32 The only explanation given by the defendant for non-appearance on the hearing of the summary judgment application on 1 August last is contained in paragraph 8 of an affidavit of Alan Burlock, a director of the defendant, sworn 21 September 2005. This paragraph states:

 

“The Plaintiff failed to attend the hearing on 1 August 2005 and is applying to set aside the default judgment, due to the fact that I was in the Supreme Court in another matter and, due to the stress and pressure that the other hearing was causing me to suffer in relation to dangerously high sugar levels caused by type 2 diabetes, I was unable to properly attend to all my matters and I must have inadvertently forgotten about this matter.

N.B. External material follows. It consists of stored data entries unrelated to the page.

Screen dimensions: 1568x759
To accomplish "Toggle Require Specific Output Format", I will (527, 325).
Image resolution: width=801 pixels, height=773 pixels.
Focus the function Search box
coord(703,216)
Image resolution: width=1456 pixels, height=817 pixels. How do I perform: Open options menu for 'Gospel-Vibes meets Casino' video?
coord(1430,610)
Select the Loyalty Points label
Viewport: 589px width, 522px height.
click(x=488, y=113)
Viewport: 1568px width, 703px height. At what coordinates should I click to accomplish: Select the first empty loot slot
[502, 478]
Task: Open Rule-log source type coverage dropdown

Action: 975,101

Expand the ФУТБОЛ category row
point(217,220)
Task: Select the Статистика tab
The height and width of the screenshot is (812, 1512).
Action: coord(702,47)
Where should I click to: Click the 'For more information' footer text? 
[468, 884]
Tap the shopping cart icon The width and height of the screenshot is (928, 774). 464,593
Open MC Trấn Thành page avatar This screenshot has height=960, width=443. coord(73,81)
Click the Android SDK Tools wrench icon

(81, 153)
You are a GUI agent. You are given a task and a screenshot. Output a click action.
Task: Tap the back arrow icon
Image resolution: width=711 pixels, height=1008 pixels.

I also believed, that the Plaintiff’s application could not possibly have been proceeded with, when they had not properly complied with court orders regarding the provision of further and better particulars of the Statement of Claim. Now produced and shown to me and marked Exhibit “ADB 9” is a copy of the orders dated 3 May 2005. Now produced and shown to me and marked Exhibit “ADB 10” is a copy of the Request for Further and Better Particulars and the Answers thereto.”

 

33 It is of real concern that there is no affidavit material before me from the defendant’s solicitors on the record stating the reason for their non-attendance on 1 August 2005. Further, in any event, Rule 1.17 provides that a corporation can only appear by its solicitor, and thus the explanation given by Alan Burlock for his non-attendance appears somewhat irrelevant. No satisfactory explanation has been given, in my view, for the non appearance of the defendant on 1 August 2005.

 

34 Mr Twigg, who appeared on behalf of the plaintiff, stated that the judgment entered on 1 August 2005 was brought to the defendant’s attention on 16 August 2005. Mr Levine, who appeared for the defendant, did not suggest otherwise. The application to set aside the judgment was made only approximately five weeks later, on 21 September 2005. A prompter application might have been expected. 35 So far as prejudice to the plaintiff is concerned, Mr Twigg stated from the bar table without objection that a Magistrates’ Court judgment in the sum of $27,800.00 has been obtained against the defendant, subsequent to 1 August 2005, and that unless the plaintiff’s judgment is enforced shortly, any payments ultimately received by the plaintiff may be regarded as a preferential payment.

 

36 A further relevant consideration is that pursuant to s.47 of the Act, the defendant is not precluded from pursuing its claims for breach of the Contract alleged in Alan Burlock’s affidavit of 21 September 2005.

 

37 In all the circumstances, despite the matters just canvassed in paragraphs 33 to 37, I am prepared to allow the defendant leave to defend the proceeding in the sum of $41,760.95, the amount for which, in my view, there is an arguable defence on the merits. I set aside the judgment entered on 1 August 2005 in part to reflect this so that there will now be judgment for the plaintiff in the sum of $153,610.21, together with costs to be taxed on Scale “D”. I will hear from the parties with respect to costs of this application and any further directions necessary.